INCORPORATION OF INFORMATION BY REFERENCE

        The SEC allows us to “incorporate by reference” the information contained in documents that we file with them, which means that we can disclose important information to you by referring to those documents. The information incorporated by reference is considered to be part of this prospectus supplement. Information in this prospectus supplement modifies or supersedes information incorporated by reference that we filed with the SEC prior to the date of this prospectus supplement, and information that we file later with the SEC also will automatically update and supersede this information.

        We incorporate by reference the documents listed below and any documents that we file in the future with the SEC under Sections 13(a), 13(c), 14 or 15(d) of the Exchange Act after the date of this prospectus supplement and before the completion of the offering (other than current reports furnished under Item 7.01 or Item 2.02 of Form 8-K):

  1. Our annual report on Form 10-K for the year ended June 30, 2006, filed on September 13, 2006;
 
  2. Our quarterly reports on Form 10-Q for the quarterly period ended September 30, 2006, filed on November 9, 2006, and for the quarterly period ended December 31, 2006, filed on February 8, 2007;
 
  3. Our current reports on Form 8-K filed on July 7, September 21 and October 11, 2006, and on February 2, 2007; and
 
  4. Our definitive proxy statement on Form 14A filed on October 30, 2006.

        To the extent that any statement in this prospectus supplement is inconsistent with any statement that is incorporated by reference and that was made on or before the date of this prospectus supplement, the statement in this prospectus supplement shall supersede such incorporated statement.

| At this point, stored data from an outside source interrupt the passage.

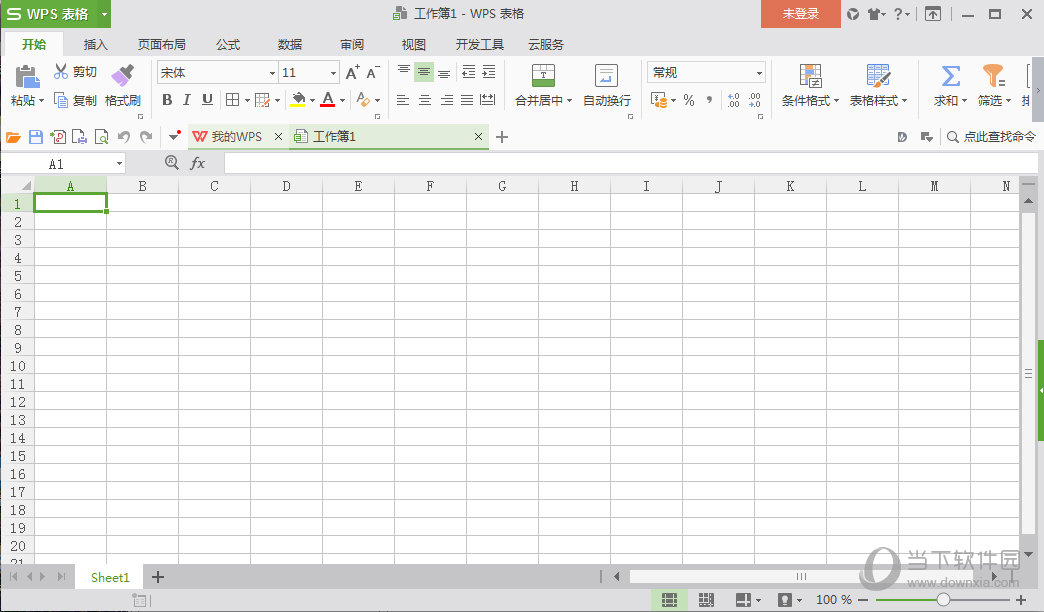This screenshot has height=612, width=1044.
Task: Click the formula bar input field
Action: (620, 163)
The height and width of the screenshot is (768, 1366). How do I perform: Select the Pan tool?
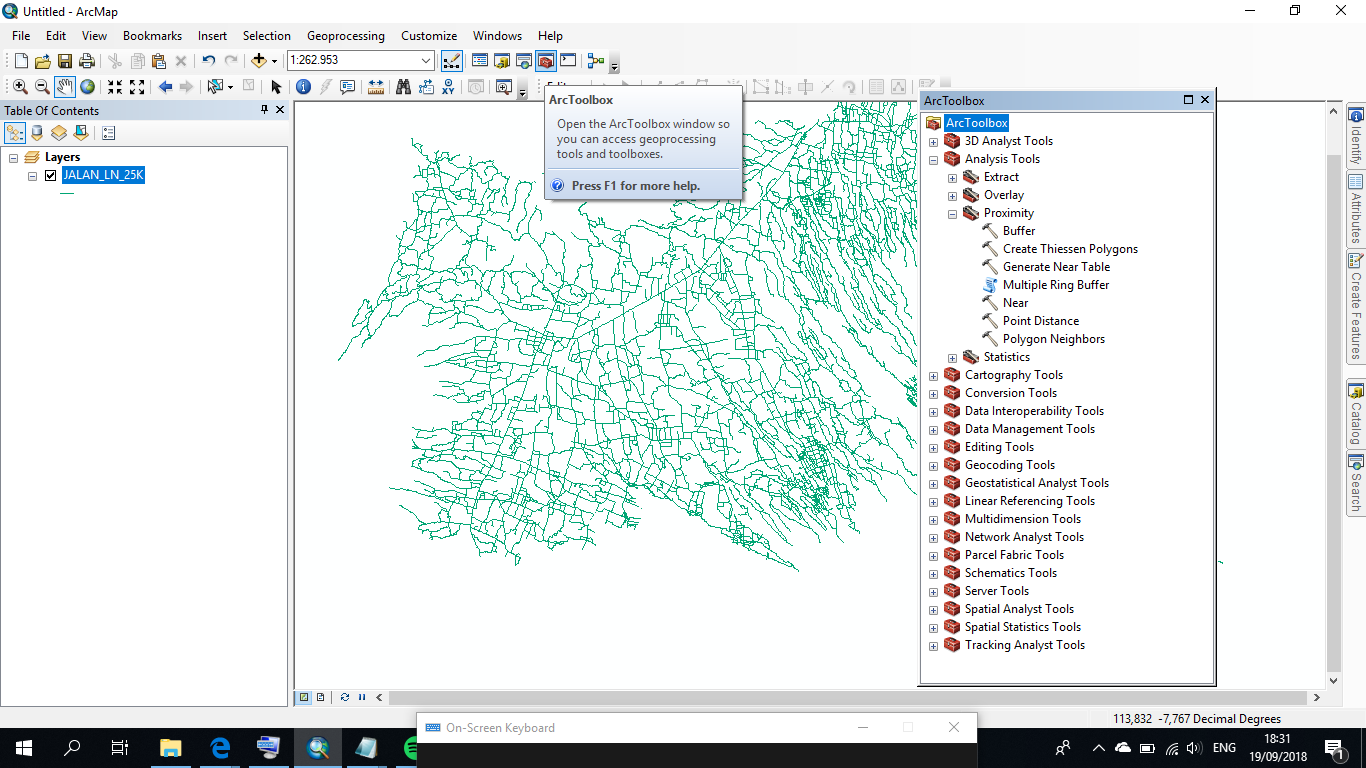click(x=64, y=87)
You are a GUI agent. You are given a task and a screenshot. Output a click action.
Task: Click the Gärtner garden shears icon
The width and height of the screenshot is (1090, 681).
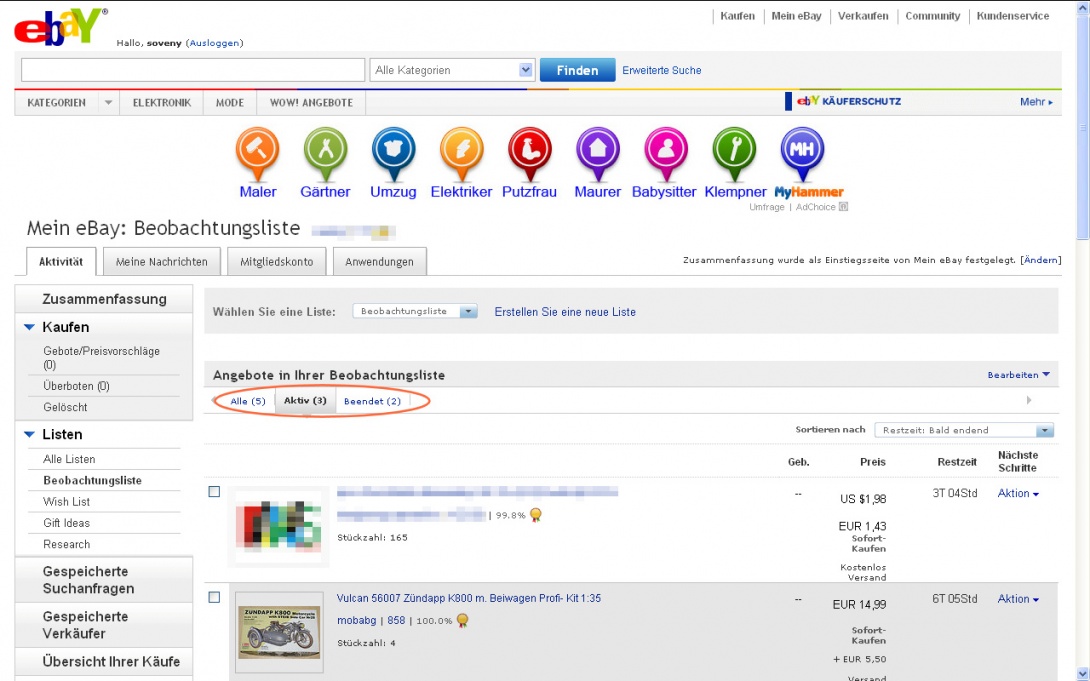[325, 151]
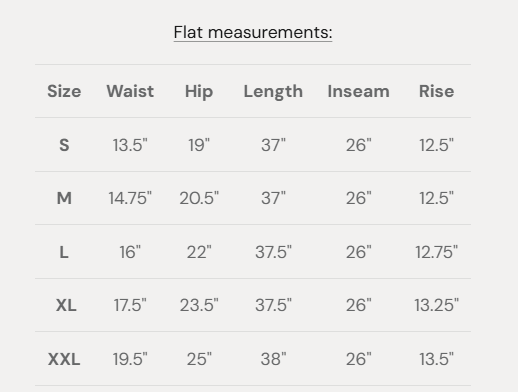Select the Waist column header
The height and width of the screenshot is (392, 518).
click(130, 91)
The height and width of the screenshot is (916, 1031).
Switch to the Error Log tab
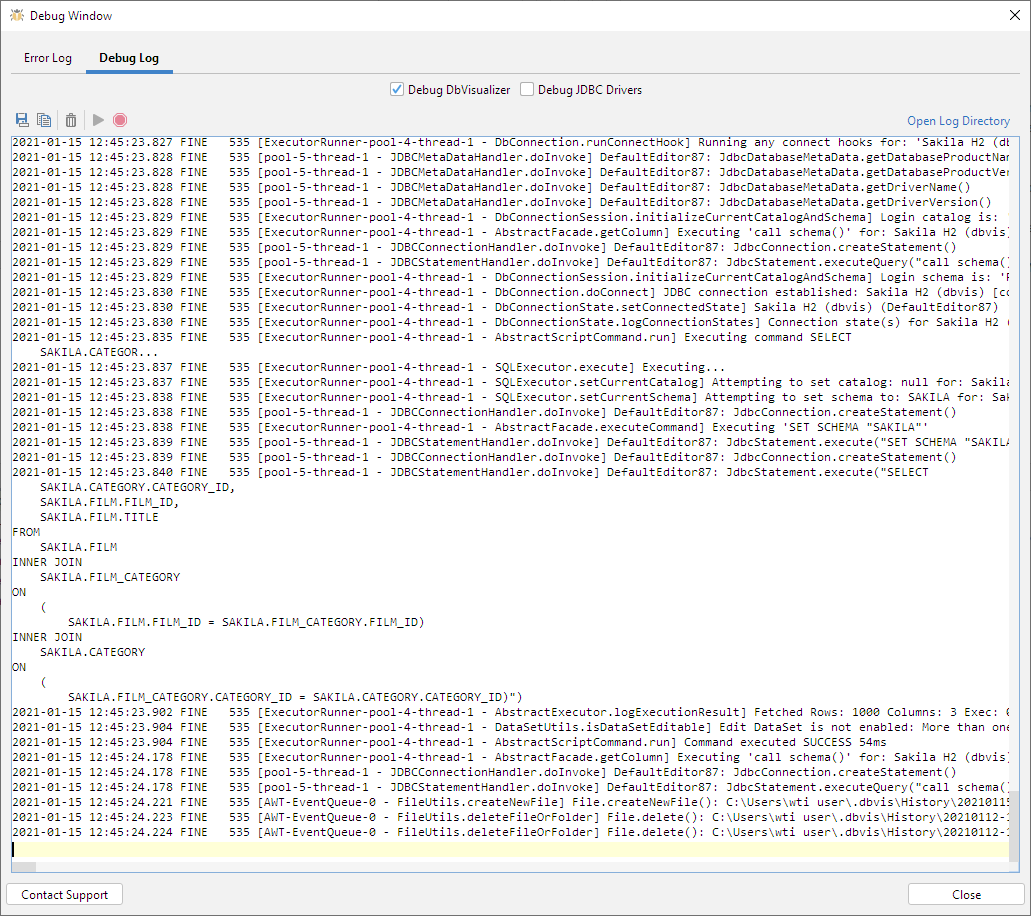tap(47, 58)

The incorporated statement shall not be deemed, except as modified or superseded, to constitute a part of this prospectus supplement, the accompanying prospectus or the registration statement. Statements contained in this prospectus supplement as to the contents of any contract or other document are not necessarily complete and, in each instance, we refer you to the copy of each contract or document filed as an exhibit to the registration statement.

        We will furnish without charge to you, on written or oral request, a copy of any or all of the documents incorporated by reference, including exhibits to these documents. You should direct any requests for documents to Stephen T. Wills, Executive Vice President – Operations and Chief Financial Officer, 4C Cedar Brook Drive, Cranbury, NJ 08512, (609) 495-2200.

        Exhibits to the filings will not be sent, however, unless those exhibits have specifically been incorporated by reference in this document.